=== Begin Enclosure ===

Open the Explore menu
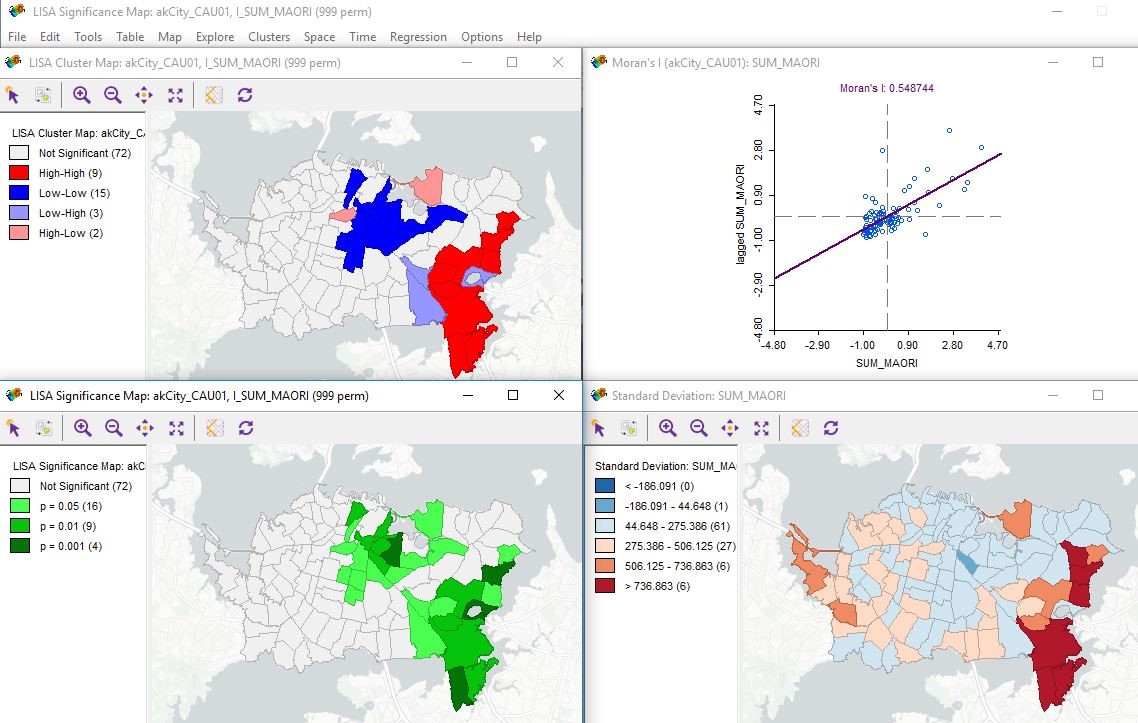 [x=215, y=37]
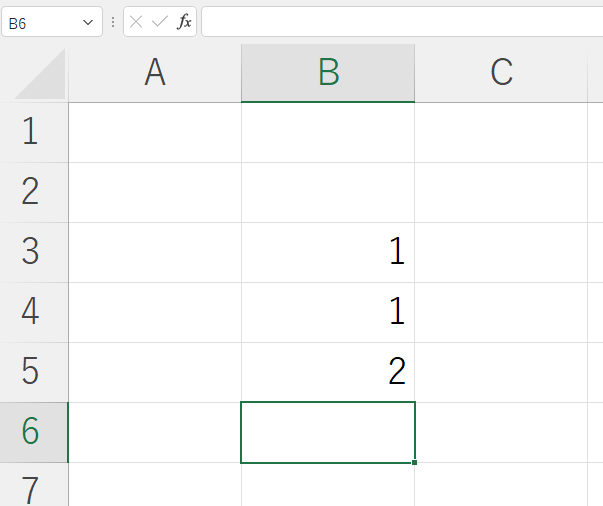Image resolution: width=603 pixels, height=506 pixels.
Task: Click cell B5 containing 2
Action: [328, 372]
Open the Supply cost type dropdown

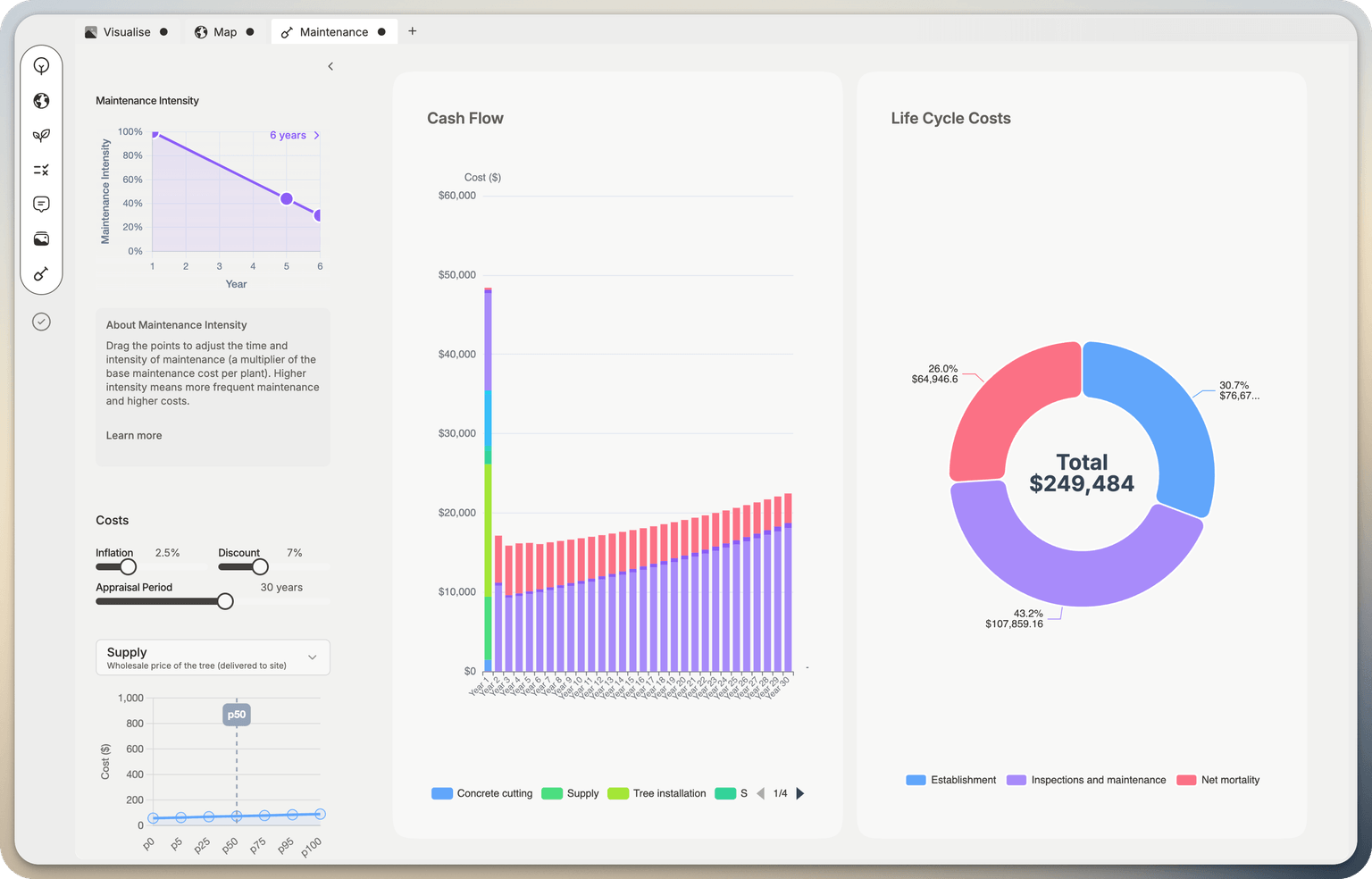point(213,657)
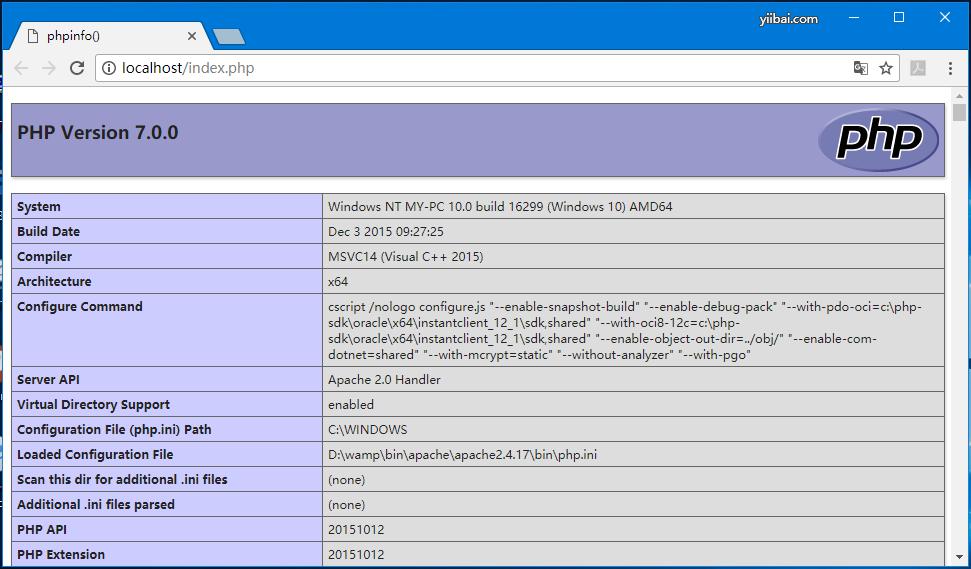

=== End Enclosure ===
=== Begin Enclosure ===

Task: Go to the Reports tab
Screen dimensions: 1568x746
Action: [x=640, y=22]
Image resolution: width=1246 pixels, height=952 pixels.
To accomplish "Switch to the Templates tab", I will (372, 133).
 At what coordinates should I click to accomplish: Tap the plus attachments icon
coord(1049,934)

=== End Enclosure ===
=== Begin Enclosure ===

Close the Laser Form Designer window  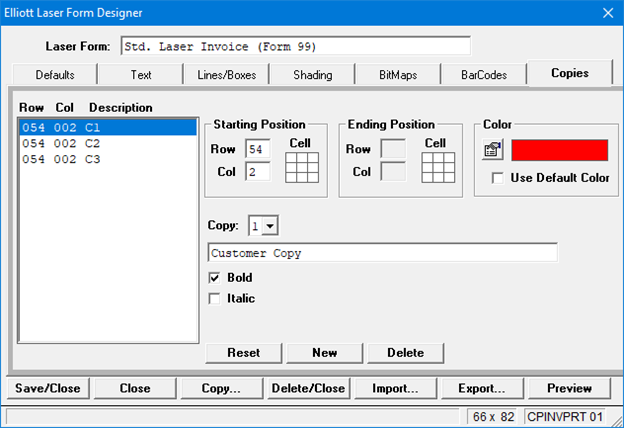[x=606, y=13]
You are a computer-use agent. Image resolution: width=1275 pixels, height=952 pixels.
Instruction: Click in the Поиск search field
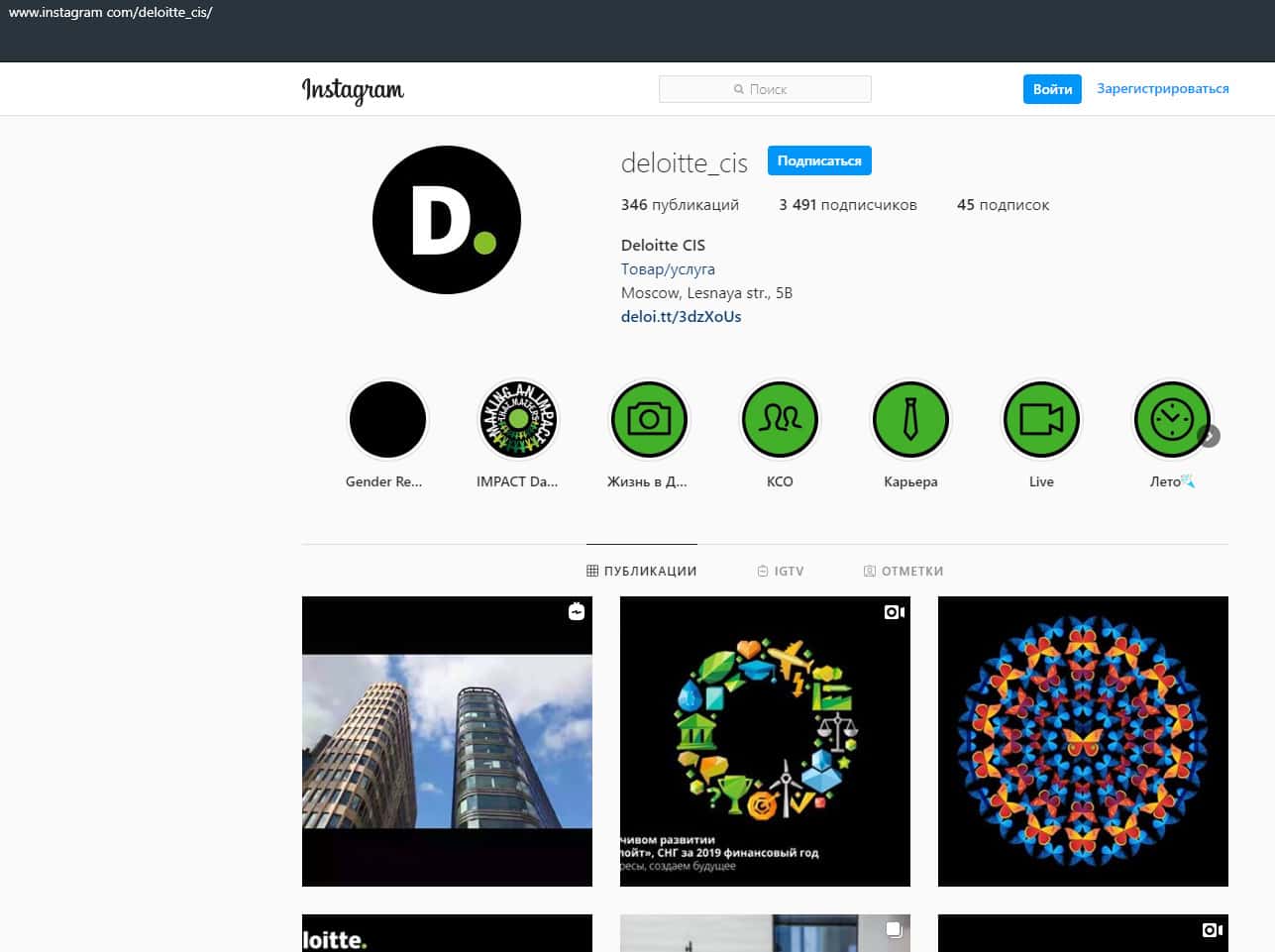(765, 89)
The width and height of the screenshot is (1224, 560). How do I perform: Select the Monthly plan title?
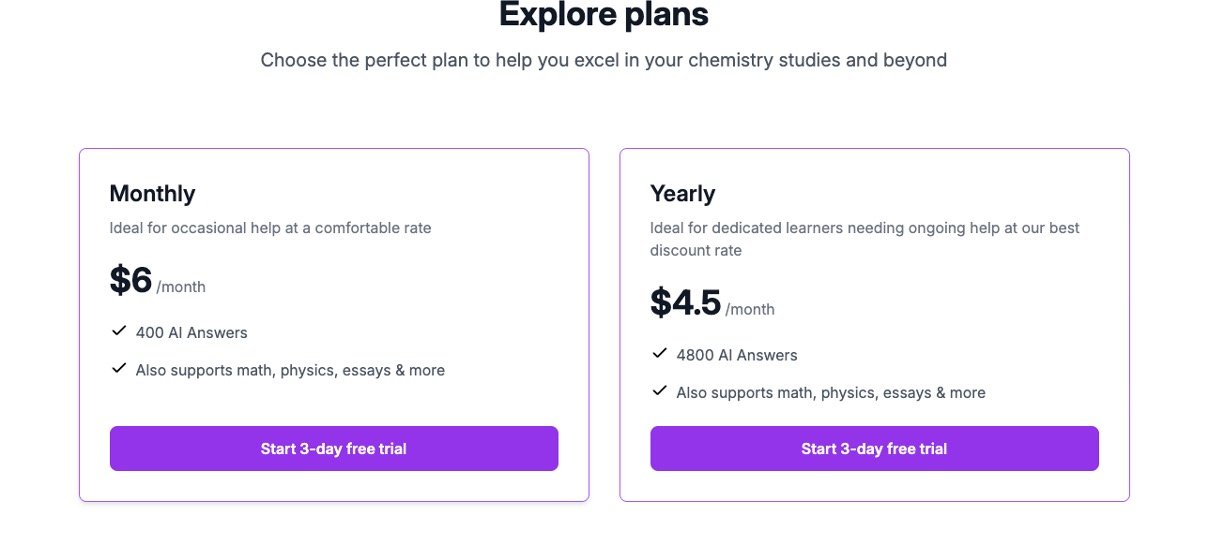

=== End Enclosure ===

■ Task details
Reproduce exactly the lines above that run from the one with "Instruction: Click in the Поиск search field" to the one with "The width and", both included, leaving pictures out.

■ Problem solution
Instruction: Click in the Поиск search field
(765, 89)
The width and height of the screenshot is (1224, 560). How do I perform: Select the Monthly plan title?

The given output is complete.